#### REQUIREMENT
An exact copy of the entries is required, excluding any pictures.
----------------------------------------
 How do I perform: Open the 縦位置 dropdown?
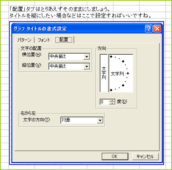(x=87, y=66)
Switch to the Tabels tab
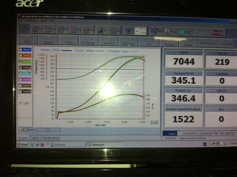Viewport: 237px width, 177px height. pos(35,138)
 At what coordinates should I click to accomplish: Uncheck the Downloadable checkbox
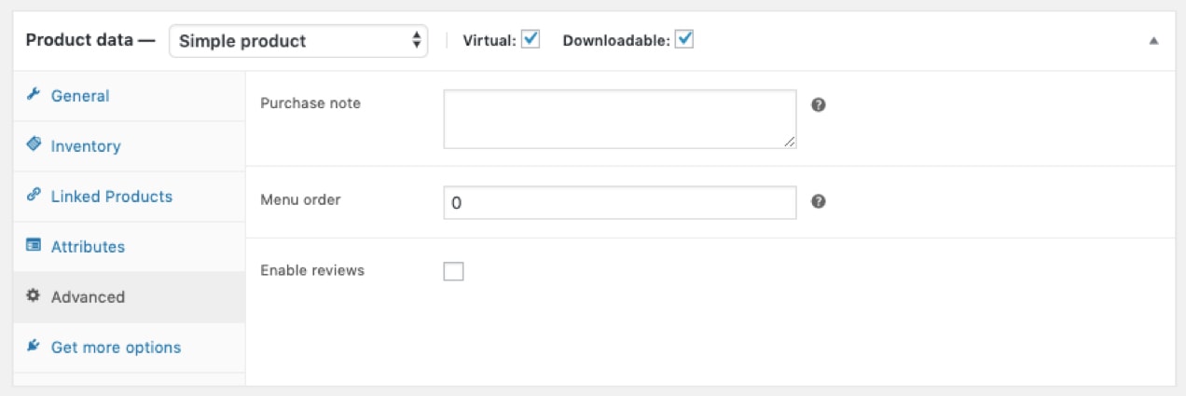pyautogui.click(x=684, y=40)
----------------------------------------
#### EXERCISE OUTPUT
 How do I perform: Open the 縦位置 dropdown?
(x=87, y=66)
Switch to the Tabels tab
Viewport: 237px width, 177px height. pos(35,138)
 At what coordinates should I click to accomplish: Uncheck the Downloadable checkbox
pyautogui.click(x=684, y=40)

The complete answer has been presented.